"La charmeuse de serpents". par
Henri ROUSSEAU Illustration proposée par Banniange
Au plus profond des mers dans leurs phosphorescences
Où se miraient les yeux des sirènes cruelles,
Auprès des vieux galions dans l’or des étincelles
Où rêvaient les algues dans leur évanescence
Etait-ce bien ton ombre aux doux frémissements,
Qui passait lentement dans l’étreinte des vents ?
Dans l’ubac des vallons au feuillage incarnat
Là où le martagon fleurit sur l’aube opale,
Cependant que la nuit pousse son dernier râle
Dans sa robe noire, au clocher, sonne le glas !

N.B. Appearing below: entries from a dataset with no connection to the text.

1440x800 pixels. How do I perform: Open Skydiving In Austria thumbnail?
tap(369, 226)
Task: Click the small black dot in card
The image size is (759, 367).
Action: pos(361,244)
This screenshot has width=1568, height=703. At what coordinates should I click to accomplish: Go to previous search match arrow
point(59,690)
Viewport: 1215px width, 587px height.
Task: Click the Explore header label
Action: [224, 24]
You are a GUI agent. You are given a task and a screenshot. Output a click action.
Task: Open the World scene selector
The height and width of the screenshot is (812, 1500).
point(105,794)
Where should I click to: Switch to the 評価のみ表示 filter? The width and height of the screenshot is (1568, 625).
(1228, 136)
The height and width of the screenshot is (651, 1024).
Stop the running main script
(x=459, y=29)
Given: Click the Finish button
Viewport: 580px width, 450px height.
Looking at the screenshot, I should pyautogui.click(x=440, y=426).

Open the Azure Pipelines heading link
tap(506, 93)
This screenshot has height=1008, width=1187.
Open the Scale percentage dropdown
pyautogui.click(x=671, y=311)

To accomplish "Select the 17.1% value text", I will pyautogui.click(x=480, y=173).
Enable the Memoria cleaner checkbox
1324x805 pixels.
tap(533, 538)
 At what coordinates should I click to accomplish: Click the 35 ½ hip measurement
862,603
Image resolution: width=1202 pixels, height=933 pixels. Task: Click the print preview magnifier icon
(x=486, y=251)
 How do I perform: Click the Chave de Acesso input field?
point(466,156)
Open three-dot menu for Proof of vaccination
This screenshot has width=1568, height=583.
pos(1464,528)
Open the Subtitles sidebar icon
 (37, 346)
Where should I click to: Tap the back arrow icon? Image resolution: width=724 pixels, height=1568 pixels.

Etait-ce bien tes mains qui cueillaient des étoiles
Pour en faire un sautoir à l’ombre qui se voile ?
Dans les vertiges bleus où hurlent les fantômes
Des sommets fabuleux, ivres de liberté,
Dans les yeux de l’aiglon au sein de son royaume
Où passent les soleils des matins enchantés,
Etait-ce bien ta voix au charme ensorcelant
Qui freinait l’avalanche et domptait les ours blancs ?
Dans l’espace poudré de cristaux argentés
Où glissent les traineaux sur le manteau neigeux,
Des fulmars boréaux dessinent un ballet
Où éclot le feston d’ un vol majestueux,
Etait-ce tes lèvres, roides, pleines d’audace
Qui mendiaient un baiser à l’ours blanc sur la glace ?
Au milieu de la foule aux pas d’un condamné
Qui s’agite sans fin comme un vieux tourniquet,
Dans ces cœurs fatigués de tant d’insignifiances
Où règne la frayeur et ses désespérances,
Etait-ce ton visage et ses mille lumières
Qui irradiait le ciel dans un coup de tonnerre ?
Aux chemins escarpés, écrin de la callune
Où les couleurs chatoient en dansant sous la lune,
Gisent dans le ravin quelques débris de vie
Où soupirent les âmes en quête de survie.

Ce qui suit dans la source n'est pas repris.